O Sweet Irrational Worship

Wind and a bobwhite
And the afternoon sun.

By ceasing to question the sun
I have become light,

Bird and wind.

My leaves sing.

I am earth, earth

All these lighted things
Grow from my heart.

A tall, spare pine
Stands like the initial of my first
Name when I had one.

When I had a spirit,
When I was on fire
When this valley was
Made out of fresh air
You spoke my name
In naming Your silence:
O sweet, irrational worship!

I am earth, earth

My heart’s love
Bursts with hay and flowers.
I am a lake of blue air
In which my own appointed place
Field and valley
Stand reflected.

I am earth, earth

Out of my grass heart
Rises the bobwhite.

Out of my nameless weeds
His foolish worship. (p. 42)

During these days of isolation and COVID-19 we look for signs of hope and beauty. We look for signs of the Spirit’s presence.

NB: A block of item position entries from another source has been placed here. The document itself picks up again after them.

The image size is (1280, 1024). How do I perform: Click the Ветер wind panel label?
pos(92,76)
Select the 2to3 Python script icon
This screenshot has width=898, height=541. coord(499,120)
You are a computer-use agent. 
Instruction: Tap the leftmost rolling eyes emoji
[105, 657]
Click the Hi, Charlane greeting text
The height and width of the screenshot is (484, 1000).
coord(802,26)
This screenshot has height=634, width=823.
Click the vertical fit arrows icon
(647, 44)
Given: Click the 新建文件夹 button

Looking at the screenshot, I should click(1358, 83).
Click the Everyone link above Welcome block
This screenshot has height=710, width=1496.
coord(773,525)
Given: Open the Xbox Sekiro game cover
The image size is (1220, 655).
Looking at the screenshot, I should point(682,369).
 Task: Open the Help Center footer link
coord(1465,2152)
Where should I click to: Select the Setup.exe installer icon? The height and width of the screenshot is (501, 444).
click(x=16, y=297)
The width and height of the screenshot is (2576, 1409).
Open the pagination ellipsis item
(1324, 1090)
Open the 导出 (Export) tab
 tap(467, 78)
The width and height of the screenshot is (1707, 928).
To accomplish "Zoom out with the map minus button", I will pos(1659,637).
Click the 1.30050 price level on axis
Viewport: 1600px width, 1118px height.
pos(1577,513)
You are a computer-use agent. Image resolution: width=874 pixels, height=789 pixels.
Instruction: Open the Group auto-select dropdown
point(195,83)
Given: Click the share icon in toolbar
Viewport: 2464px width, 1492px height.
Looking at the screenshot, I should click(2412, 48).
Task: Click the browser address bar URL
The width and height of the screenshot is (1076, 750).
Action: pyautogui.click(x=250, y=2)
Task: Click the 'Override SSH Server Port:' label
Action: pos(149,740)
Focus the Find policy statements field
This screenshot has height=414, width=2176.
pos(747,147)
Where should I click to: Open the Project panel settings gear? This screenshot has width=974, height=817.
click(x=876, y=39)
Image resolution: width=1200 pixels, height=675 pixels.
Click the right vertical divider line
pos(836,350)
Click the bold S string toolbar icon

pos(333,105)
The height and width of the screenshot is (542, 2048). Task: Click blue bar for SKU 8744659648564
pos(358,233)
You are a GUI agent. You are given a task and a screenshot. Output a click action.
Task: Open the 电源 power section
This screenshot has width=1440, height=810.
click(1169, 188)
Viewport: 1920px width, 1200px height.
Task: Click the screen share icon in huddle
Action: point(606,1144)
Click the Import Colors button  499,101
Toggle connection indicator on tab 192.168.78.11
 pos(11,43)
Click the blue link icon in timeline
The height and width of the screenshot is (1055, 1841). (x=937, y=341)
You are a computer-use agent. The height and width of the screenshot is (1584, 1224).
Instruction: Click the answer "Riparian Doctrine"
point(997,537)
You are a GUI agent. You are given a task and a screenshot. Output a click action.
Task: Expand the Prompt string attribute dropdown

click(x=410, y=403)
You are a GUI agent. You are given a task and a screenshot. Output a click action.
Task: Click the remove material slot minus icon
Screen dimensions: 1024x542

Perhaps we can pause and consider the beauty of such Irrational Worship. Perhaps in that worship we can find hope. Will you join me, dear reader, in this endeavor? May we indeed find hope together.

2 Comments
  1. pynkoski2 permalink

    Hope, indeed. A favorite Merton poem. Thank you.
    I guess one question, not to detract from the experience of the birds, is how do you address those who violate the social distance rules? Crossed my mind, as I just asked “is that six feet?” of two volunteers chopping potatoes shoulder to shoulder.

    • To be honest, living in Colorado where guns are prevalent and it is a conceal/carry state we just make sure we keep our own distance. Sad but a reality here. Even in the midst of such beauty.